No one likes to consider the possibility of an IVF cycle not resulting in pregnancy. The reality is, however, that at least 30 to 40% of the time it will not be successful. After the emotions settle, it is very important that we sit down and review the treatment cycle to try to learn more from the experience. A failed cycle visit is just as important as the actual treatment cycle. In the meeting, all aspects of the treatment cycle will be reviewed.

The review should evaluate both embryonic reasons for IVF failure and environmental reasons:

Embryonic reasons will evaluate any potential problems with the eggs, sperm and/or embryos that might have resulted in the lack of pregnancy or miscarriage. Things such as the protocol (medications and dosages used), number of follicles, estrogen levels, size of follicles at the time that hCG was given, number of eggs obtained, egg maturity, fertilization rate, percentage of embryos that progress to blastocyst (implantation stage, typically day 5 or 6 of embryonic life) and quality of the blastocysts (this can include genetic testing of embryos) will be reviewed. Problems in this area might be due to egg quality or the type of stimulation utilized. Sometimes, adjustments can be made to the stimulation protocol that might ultimately improve embryo quality and pregnancy outcome.
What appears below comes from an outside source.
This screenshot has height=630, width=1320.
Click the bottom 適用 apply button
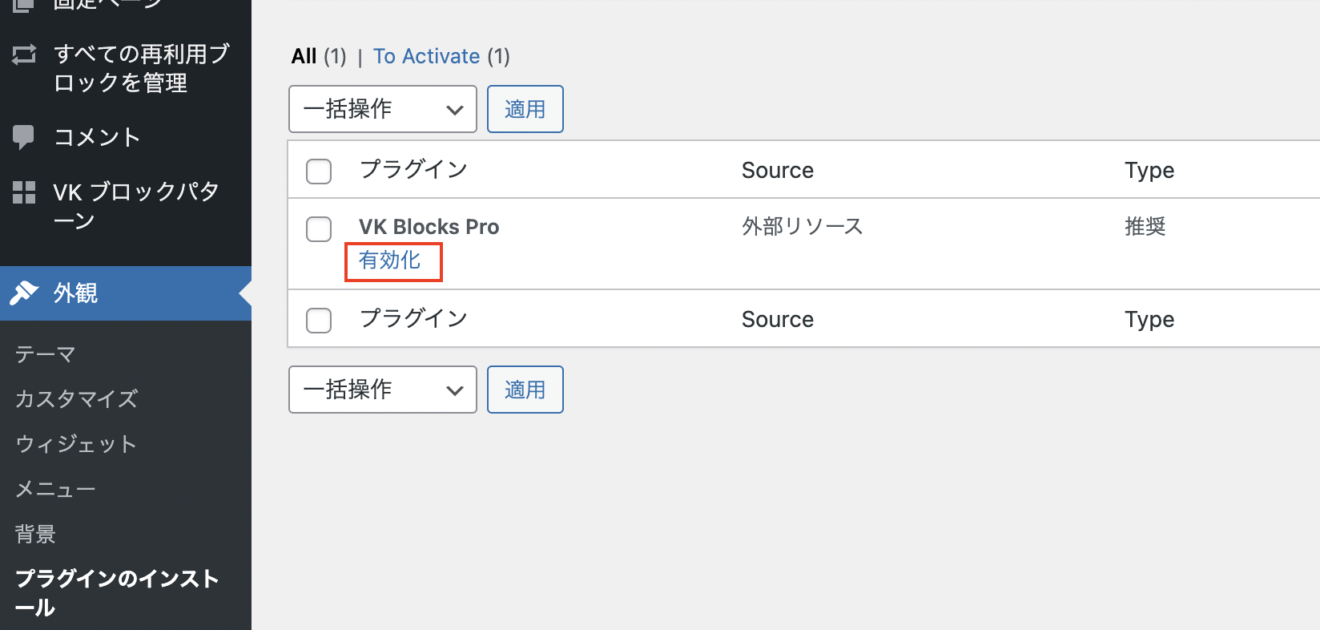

Environmental factors are also an important aspect of the failed IVF cycle meeting. This area will include things such as the preparedness of the uterus (endometrial thickness and pattern/structure). If there have been multiple embryo transfers with good quality embryos & no positive pregnancy test, then further evaluation of the endometrium may be warranted. This may include a hysteroscopy and endometrial biopsy to evaluate if the endometrial development is in synchronization with the embryo development and if the proper cell adhesion molecules are present to assist with implantation. Immunologic factors can also be tested using parental blood and might include tests such as antiphospholipid antibodies, if recurrent pregnancy losses have occurred.

These areas will be discussed openly and honestly at your follow-up appointment so that any future IVF attempts can be revised to improve the chance of a positive outcome. Our physicians want to allow you to ask questions in order to improve the chances for pregnancy on your next IVF attempt.